DOCUMENT EXTRACT:
■ ■ ■ ■ ■

It was illuminating that when Mr. Blair was asked for his thoughts on Donald Trump’s election victory in November 2016, a few short months after the UK referendum, he was staunch in his defence of Hilary Clinton’s campaign, stuffed as her manifesto had been with the same neo-liberal, third way economic policies that had characterised her husband’s two terms in office, and that offered “more of the same” to huge swathes of the increasingly insecure and angry middle and working classes of America.

As a number of writers have observed, there was always a moral ambiguity at the heart of the New Labour project. In policy terms this manifested itself, for example, in early deals with moguls such as Rupert Murdoch and Bernie Ecclestone, and in personal terms it was reflected in the obvious enjoyment, shared by a number of the leading architects of New Labour, in rubbing shoulders with and sometimes accepting “hospitality” from the rich, powerful and famous. This latter trait, exemplified by Tony Blair’s acceptance of so many exotic holidays courtesy of Italian Dukes and Prime Ministers, Egyptian Ministers and even Cliff Richard, has undoubtedly contributed to the worrying levels of contempt in which politicians are now held, and the widespread perception that they are “in it for themselves”.

■ ■ ■ ■ ■

ASSIGNMENT 1:
Answer these questions from the New Labour passage:
(a) When asked about Donald Trump's election victory, whose campaign did Mr. Blair defend?
(b) Which two moguls are named in connection with early New Labour deals?
(c) Besides Italian Dukes and Prime Ministers and Egyptian Ministers, who is named as a source of Tony Blair's holidays?
ASSIGNMENT 2: Please carry on the New Labour passage from its final sentence.
The rows are not needed for any of this.

■ ■ ■ ■ ■

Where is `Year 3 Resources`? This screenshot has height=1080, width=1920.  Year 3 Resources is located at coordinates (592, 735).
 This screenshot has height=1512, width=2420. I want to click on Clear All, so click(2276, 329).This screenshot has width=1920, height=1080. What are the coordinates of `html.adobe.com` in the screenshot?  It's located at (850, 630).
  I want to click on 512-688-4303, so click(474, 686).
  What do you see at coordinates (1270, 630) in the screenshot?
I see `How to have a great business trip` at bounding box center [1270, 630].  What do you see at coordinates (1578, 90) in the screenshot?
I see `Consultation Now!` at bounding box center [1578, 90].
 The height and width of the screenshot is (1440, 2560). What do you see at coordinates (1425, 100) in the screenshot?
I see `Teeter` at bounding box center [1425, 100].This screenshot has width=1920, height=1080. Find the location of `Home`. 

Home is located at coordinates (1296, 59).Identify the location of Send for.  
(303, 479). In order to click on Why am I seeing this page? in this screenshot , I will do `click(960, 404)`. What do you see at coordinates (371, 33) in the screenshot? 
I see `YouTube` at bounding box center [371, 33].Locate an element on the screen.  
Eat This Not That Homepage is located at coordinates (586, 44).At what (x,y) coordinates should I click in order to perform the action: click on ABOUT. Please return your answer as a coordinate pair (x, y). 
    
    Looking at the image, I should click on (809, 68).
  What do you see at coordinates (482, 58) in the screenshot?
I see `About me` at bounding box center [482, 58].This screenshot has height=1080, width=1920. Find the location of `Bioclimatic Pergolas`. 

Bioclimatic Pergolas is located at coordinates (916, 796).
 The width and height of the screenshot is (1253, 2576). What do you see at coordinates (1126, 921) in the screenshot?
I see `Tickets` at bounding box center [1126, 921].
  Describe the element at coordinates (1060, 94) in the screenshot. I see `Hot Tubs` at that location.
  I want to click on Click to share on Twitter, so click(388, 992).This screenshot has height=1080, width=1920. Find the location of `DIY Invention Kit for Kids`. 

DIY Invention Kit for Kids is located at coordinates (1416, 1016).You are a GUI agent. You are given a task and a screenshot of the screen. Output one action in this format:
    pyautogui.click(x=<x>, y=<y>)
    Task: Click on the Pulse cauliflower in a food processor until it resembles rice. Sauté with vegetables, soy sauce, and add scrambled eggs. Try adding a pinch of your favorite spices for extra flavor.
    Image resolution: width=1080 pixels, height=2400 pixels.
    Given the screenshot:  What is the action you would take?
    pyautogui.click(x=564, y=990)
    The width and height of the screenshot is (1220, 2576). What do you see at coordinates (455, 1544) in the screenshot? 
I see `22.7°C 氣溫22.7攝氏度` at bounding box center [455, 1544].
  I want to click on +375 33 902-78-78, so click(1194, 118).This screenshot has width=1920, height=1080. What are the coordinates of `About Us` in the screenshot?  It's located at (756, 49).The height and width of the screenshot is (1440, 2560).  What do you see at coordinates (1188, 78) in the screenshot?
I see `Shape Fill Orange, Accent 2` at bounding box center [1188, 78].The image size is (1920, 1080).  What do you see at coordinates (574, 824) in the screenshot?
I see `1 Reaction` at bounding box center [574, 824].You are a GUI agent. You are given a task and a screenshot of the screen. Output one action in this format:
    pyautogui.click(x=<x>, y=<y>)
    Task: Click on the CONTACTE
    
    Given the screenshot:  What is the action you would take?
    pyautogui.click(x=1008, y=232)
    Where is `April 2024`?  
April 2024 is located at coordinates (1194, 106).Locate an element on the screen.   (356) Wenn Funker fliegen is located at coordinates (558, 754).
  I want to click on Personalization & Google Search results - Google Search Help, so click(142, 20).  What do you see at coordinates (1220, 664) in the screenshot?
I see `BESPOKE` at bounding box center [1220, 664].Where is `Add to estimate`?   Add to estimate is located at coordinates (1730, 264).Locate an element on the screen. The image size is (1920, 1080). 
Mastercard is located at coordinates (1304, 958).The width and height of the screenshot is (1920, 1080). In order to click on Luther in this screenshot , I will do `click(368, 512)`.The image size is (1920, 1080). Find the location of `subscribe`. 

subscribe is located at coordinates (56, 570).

■ ■ ■ ■ ■

RESPONSE 1:
(a) Hilary Clinton's campaign
(b) Rupert Murdoch and Bernie Ecclestone
(c) Cliff Richard

RESPONSE 2:
The only point during the evening when Blair’s veneer of relaxed confidence and certitude was penetrated was when he was questioned about his somewhat opaque income generating activities since leaving 10 Downing Street, activities that have made him and his family very wealthy. Then, for the first and only time in the evening, Blair appeared uncomfortable, went on the defensive, and responded tetchily.

When Paul Lewis drew attention to some of the dubious regimes, companies and individuals that Blair has been very well remunerated for advising, as well as the large sums he receives for speaking at corporate events, our ex Prime Minister was impatiently dismissive, and wanted to focus instead on how much of his time is spent on charitable, pro bono work trying to make the world a better place. The implied message seemed to be that the former was necessary for facilitating the latter, leaving a sense that this was Blair’s post-Prime Ministerial Faustian pact, a counterpart to his embrace of laissez-faire capitalism while in office.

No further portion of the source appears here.